If you’ve watched a product launch from any of the big technology giants in the past two years, you would be hard-pressed not to have heard of machine learning.
In addition to Artificial Reality or Augmented Reality, it’s currently one of the biggest buzzwords in the IT world.
Machine learning has the power in future to add value to the physical security function by providing greater insight into what is going on within our organisations.
What exactly is machine learning in physical security?
According to Wikipedia, Machine learning is a field of computer science where computers have the ability to learn without being given explicit instructions or programming.
In a very broad sense, this means that computers can think for themselves.
What can machine learning in physical security do for me?
Rather than this leading to computer operated drones replacing security staff in a George Orwell envisioned future, I see machine learning being able to interpret and analyse data contained within physical security systems.

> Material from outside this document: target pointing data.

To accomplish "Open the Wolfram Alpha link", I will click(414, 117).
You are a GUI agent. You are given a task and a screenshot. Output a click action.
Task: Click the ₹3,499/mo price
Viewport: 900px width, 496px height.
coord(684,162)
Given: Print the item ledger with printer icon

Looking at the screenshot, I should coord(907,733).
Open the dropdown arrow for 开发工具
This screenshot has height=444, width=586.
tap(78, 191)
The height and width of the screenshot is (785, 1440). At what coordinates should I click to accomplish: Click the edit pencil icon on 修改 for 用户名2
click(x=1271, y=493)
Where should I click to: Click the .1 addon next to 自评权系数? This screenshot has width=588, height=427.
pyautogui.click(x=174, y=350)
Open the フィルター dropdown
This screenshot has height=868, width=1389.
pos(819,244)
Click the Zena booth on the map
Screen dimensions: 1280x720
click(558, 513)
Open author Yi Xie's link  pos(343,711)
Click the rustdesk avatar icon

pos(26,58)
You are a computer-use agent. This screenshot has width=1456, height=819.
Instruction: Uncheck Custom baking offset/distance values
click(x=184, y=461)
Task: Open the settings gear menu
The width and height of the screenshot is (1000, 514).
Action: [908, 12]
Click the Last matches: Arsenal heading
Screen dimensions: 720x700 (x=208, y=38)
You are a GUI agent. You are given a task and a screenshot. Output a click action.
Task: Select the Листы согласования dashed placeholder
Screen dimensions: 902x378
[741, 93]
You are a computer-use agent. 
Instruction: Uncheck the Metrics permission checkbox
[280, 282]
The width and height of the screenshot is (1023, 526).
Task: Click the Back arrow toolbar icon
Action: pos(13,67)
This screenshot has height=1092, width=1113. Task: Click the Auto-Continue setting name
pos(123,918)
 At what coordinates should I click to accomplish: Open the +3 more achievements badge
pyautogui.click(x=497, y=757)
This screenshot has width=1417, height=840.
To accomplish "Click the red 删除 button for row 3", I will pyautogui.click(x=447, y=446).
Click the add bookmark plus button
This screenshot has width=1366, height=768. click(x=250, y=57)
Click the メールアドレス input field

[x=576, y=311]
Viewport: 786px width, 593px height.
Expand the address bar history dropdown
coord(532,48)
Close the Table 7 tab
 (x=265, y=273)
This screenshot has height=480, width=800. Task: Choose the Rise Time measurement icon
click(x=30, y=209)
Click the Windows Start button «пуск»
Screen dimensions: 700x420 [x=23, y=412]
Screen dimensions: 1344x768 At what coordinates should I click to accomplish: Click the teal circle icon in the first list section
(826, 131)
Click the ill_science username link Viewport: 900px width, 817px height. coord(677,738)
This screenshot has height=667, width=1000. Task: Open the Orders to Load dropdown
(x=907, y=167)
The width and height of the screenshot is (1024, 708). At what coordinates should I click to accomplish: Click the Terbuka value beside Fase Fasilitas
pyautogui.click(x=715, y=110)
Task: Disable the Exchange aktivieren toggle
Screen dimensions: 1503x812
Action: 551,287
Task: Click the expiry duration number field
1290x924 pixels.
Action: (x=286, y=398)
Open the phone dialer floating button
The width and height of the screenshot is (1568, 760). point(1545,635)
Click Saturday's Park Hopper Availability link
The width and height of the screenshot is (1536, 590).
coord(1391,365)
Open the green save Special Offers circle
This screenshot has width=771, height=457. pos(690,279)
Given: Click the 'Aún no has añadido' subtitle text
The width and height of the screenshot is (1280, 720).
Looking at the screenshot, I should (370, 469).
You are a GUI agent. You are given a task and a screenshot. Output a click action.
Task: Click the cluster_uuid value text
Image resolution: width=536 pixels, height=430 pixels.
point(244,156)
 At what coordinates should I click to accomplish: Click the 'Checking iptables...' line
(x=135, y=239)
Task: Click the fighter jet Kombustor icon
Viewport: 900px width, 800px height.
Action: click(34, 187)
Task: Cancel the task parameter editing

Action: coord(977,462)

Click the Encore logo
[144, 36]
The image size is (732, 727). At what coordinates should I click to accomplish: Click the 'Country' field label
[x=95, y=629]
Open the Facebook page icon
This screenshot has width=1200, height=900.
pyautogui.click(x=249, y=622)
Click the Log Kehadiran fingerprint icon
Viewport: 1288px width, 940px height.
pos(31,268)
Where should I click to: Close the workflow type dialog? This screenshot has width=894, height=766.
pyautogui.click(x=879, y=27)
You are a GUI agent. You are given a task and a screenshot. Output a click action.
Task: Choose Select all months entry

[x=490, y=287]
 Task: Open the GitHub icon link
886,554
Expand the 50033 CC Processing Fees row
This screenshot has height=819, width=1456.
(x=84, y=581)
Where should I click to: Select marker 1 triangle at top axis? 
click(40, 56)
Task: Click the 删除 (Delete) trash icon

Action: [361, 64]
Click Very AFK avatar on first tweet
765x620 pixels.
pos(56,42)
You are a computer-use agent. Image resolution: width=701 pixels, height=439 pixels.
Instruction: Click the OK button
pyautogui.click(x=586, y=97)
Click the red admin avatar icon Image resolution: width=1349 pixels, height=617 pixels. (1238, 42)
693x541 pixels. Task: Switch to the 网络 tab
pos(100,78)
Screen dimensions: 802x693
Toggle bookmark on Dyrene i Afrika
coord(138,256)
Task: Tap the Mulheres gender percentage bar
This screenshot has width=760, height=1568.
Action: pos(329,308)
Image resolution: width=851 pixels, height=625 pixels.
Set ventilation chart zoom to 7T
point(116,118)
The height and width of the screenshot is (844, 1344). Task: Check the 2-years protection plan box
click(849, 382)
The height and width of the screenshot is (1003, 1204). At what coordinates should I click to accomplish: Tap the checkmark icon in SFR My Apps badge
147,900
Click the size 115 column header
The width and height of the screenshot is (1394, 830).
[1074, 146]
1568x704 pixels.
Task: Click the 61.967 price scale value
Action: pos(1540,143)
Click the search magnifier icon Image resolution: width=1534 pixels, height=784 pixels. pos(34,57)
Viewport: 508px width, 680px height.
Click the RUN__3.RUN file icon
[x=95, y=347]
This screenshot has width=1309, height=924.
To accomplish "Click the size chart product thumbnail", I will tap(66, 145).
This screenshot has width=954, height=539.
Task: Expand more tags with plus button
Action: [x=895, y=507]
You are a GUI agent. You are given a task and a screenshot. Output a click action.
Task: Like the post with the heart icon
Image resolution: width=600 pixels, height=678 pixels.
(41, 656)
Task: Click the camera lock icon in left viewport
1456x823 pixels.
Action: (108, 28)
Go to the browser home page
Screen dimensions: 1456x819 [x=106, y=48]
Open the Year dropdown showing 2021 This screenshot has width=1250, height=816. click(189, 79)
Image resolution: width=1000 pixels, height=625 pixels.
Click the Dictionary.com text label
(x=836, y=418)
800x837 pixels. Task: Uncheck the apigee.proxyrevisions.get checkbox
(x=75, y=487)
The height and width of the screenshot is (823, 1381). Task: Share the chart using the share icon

Historical Pattern Analysis
Imagine an organisation where most employees start and end their workday consistently within a 1-2 hour time range each day.
Two employees suddenly start coming into work much earlier and then leaving at the same time as usual.
This could be completely normal, perhaps due to a seasonal increase in workload, or working on a project with a client in another time-zone which requires them to be in early.
This could also be an indicator that they are up to no good and are trying to avoid being watched.
By analysing stored data within the access control system with machine learning, we can accurately predict peak flows of traffic.
This data can be used to drive electronic signage to ensure that traffic can be managed throughout the day.
Imagine if that organisation had a theoretical maximum of four lanes connecting the site to the motorway.
If we know at 0800, most employees arrive, we can switch multiple lanes to allow employees to gain entry.
Once employees have started work, lanes can then be re-allocated to visitors and delivery vehicles.
This reduces the impact on the site, and surrounding public roads to avoid queueing and traffic disruption.
Cleaners will typically check toilet facilities every two hours to they are clean and supplies are re-stocked.
In a large building or estate, this process can be very resource intensive, and therefore expensive.
It’s possible that in a large building, some toilets won’t be used at all, let alone since the last check.
By fitting a door contact to the main entrance door, we can count how many times they are used.
Cleaners can use this information to prioritise which toilets they clean and check in which order.
Incorporating Internet of Things technologies, similar to Amazon Dash Buttons, where building users can press a button when an area is out of soap or toilet paper, cleaners could also top up supplies on demand.
Whilst most of these technologies and concepts are possible, they are yet to be introduced in a physical security system.
One thing is for sure, the future applications of machine learning is very exciting!